In Chapter 6, Fedosov, Caswell & Kardiadakis present a discrete membrane model where a surface network of viscoelastic links emulates the spectrin network of the cytoskeleton. The motion of the internal and external fluids is computed by the method of dissipative particle dynamics. One strength of this approach is that the network potential can be adjusted to exhibit desired macroscopic properties without ad-hoc adjustment. The surface discretization scheme can be used as a module in other problems involving membrane--flow interaction.
In Chapter 7, Secomb discusses a two-dimensional model of red and white blood cell motion. A novel feature of his approach is that a cell is modeled as a network of membrane and interior viscoelastic elements mediating elastic response and viscous dissipation.
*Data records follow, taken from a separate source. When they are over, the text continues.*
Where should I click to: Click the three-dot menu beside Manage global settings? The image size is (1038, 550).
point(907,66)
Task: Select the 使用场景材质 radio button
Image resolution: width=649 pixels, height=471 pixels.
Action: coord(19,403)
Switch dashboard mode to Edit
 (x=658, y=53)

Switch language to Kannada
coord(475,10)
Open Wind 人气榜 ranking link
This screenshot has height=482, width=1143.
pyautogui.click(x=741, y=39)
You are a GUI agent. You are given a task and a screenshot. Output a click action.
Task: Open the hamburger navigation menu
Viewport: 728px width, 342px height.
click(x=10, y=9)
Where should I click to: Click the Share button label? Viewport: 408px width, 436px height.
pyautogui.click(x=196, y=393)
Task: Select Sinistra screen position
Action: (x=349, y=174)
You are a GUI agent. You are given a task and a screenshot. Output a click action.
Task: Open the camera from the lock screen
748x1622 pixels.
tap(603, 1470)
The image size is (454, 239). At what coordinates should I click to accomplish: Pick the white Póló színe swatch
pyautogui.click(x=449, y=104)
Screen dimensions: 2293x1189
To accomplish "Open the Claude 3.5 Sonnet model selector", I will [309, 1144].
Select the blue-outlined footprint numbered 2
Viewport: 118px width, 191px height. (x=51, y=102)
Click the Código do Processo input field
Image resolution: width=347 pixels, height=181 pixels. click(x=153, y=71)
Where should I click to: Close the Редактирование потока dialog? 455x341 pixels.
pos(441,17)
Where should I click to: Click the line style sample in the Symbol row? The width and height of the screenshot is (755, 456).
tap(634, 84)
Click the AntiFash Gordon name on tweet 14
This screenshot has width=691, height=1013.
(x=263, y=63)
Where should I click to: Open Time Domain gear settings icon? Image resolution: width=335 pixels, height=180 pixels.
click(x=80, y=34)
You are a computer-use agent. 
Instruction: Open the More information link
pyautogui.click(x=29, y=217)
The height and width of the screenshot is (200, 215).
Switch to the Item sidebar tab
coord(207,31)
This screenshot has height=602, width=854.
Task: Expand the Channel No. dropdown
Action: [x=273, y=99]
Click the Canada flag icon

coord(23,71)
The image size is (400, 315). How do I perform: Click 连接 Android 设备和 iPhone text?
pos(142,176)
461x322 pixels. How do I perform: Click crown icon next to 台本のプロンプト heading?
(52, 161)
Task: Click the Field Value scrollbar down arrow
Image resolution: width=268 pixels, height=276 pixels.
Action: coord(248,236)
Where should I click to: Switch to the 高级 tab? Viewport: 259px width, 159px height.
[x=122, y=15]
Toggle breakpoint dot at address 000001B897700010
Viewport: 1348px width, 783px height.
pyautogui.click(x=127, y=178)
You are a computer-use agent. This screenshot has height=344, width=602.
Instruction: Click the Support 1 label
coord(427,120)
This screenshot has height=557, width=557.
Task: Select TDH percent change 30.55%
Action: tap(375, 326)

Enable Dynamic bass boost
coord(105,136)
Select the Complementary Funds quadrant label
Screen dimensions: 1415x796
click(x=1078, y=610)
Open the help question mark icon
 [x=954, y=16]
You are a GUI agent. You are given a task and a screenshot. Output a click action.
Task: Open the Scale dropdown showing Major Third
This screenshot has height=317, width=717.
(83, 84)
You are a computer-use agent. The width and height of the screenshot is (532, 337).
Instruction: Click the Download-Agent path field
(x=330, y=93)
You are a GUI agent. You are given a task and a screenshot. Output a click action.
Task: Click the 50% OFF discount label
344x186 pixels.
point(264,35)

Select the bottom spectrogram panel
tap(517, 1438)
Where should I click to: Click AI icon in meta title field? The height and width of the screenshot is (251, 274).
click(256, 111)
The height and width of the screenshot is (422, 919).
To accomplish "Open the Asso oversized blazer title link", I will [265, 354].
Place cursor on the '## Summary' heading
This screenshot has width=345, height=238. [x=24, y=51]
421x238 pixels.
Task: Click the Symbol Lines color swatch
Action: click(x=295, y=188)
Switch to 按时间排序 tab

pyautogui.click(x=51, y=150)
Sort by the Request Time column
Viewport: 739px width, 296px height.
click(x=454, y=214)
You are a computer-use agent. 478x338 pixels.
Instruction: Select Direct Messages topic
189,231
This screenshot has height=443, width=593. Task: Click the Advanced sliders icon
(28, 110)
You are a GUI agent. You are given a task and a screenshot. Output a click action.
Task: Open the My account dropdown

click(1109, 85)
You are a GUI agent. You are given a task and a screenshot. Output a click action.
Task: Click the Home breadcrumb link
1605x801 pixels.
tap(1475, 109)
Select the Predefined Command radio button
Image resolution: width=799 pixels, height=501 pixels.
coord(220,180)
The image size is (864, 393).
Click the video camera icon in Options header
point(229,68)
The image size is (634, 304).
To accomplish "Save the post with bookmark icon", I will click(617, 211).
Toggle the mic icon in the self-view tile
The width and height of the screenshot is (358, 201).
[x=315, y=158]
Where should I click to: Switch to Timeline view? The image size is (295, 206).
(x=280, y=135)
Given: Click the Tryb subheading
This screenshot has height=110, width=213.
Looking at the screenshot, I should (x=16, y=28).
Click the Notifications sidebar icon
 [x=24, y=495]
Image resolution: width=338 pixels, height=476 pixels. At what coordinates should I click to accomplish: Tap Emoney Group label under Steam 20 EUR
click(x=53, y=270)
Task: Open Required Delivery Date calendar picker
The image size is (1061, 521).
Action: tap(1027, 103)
Coupled with a finite-element formulation for the ambient plasma flow, the formulation yields a powerful technique for simulating cell motion in dilute and concentrated suspensions.
In Chapter 8, Mody & King discuss the numerical simulation of platelet motion near a wall representing injured tissue. The computational model is based on the boundary-integral formulation for Stokes flow containing rigid particles with arbitrary shapes. Brownian motion and adhesive forces between platelets and substrate are implemented in terms of surface bonds. The simulations furnish a wealth of information on microstructural platelet dynamics near an injured vascular wall.
The subject of computational cellular mechanics and biofluiddynamics has emerged as an eminent topic, bridging biological, mathematical, computational, and engineering sciences. The authors of this volume conclude their chapters by pointing out venues for further work in the mathematical formulation and numerical implementation, and by identifying physiological problems to be addressed in future work. Their comments serve as a roadmap for students and researchers who wish to contribute to these efforts.